The primary goal of this stage is to identify and extract the three highest-engagement moments from your chosen PantheraHive video asset. By using our proprietary Vortex AI, we move beyond manual, subjective clip selection to a data-driven approach, ensuring that the content destined for social platforms is maximally optimized to capture audience attention and drive interaction.
This step involves two core components working in tandem:
* Visual Cues: Detection of scene changes, motion intensity, facial expressions, object tracking, and on-screen text.
* Audio Dynamics: Analysis of speech patterns, tone, pitch, emotional markers, sound effects, music shifts, and moments of silence.
* Engagement Predictors: Identification of specific patterns known to drive viewer retention, such as compelling questions, surprising statements, shifts in narrative, and clear calls to action (pre-CTA).
* Example: pantherahive-new-feature-deep-dive-2026-v2.mp4
Upon successful completion of this step, the following assets and data will be generated and passed to the next stage of the workflow:
* These are unformatted, high-quality video segments extracted directly from the source.
* Each clip represents one of the top 3 highest-engagement moments identified by Vortex.
* Example Output Files:
* clip_1_segment_01_product_benefit_showcase.mp4 (e.g., 28 seconds)
* clip_2_segment_02_customer_testimonial_highlight.mp4 (e.g., 32 seconds)
* clip_3_segment_03_future_vision_statement.mp4 (e.g., 25 seconds)
* Original Timestamps: Start and end times of each extracted clip within the original source video.

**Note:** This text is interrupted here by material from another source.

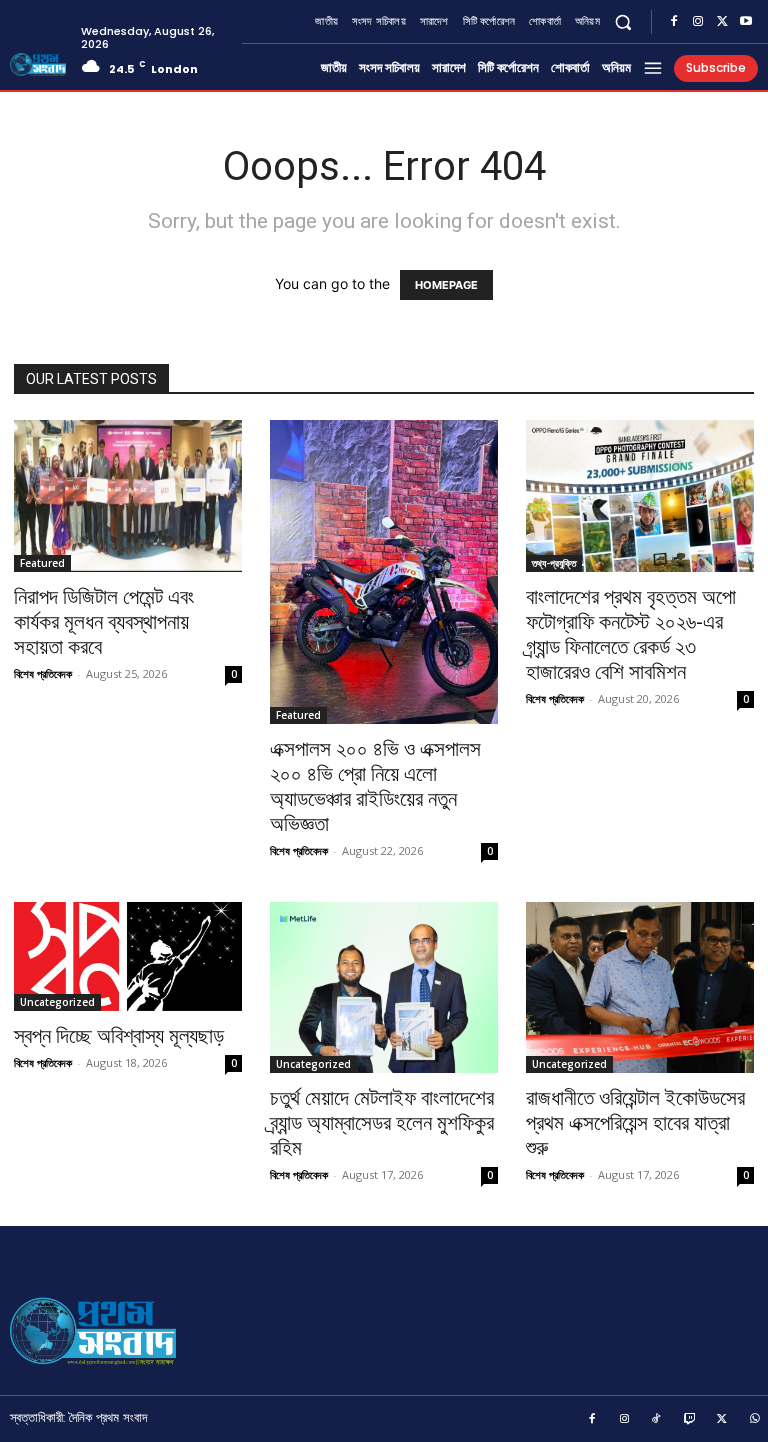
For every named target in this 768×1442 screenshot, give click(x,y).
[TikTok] (657, 1420)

* Vortex Engagement Score: The calculated hook score for each clip, indicating its predicted engagement potential.
* Segment Description: A brief, AI-generated (if available) or inferred description of the clip's content.
* Workflow ID: Unique identifier linking these clips back to the overall "Social Signal Automator" run.
This completes the intelligent segmentation of your video asset. The three high-engagement clips are now prepared for the next stage: the addition of a branded voiceover CTA.
This document details the execution of Step 3 of 5 in the "Social Signal Automator" workflow: elevenlabs → tts. This crucial step ensures that every platform-optimized clip generated carries a consistent, high-quality, branded call-to-action (CTA) voiceover, reinforcing brand identity and driving user engagement.
The "Social Signal Automator" workflow is designed to leverage existing PantheraHive video and content assets by transforming them into platform-optimized short-form clips. The ultimate goal is to generate Brand Mentions as a trust signal for Google in 2026, while simultaneously driving referral traffic and building brand authority.
This specific step, ElevenLabs Text-to-Speech (TTS) Generation, is responsible for creating the audio component of our branded call-to-action: "Try it free at PantheraHive.com". This consistent voiceover will be appended to each optimized clip, ensuring a clear and professional prompt for viewers across YouTube Shorts, LinkedIn, and X/Twitter.
This step involves the automated conversion of our standardized brand CTA text into a high-quality, natural-sounding audio file using ElevenLabs' advanced Text-to-Speech technology.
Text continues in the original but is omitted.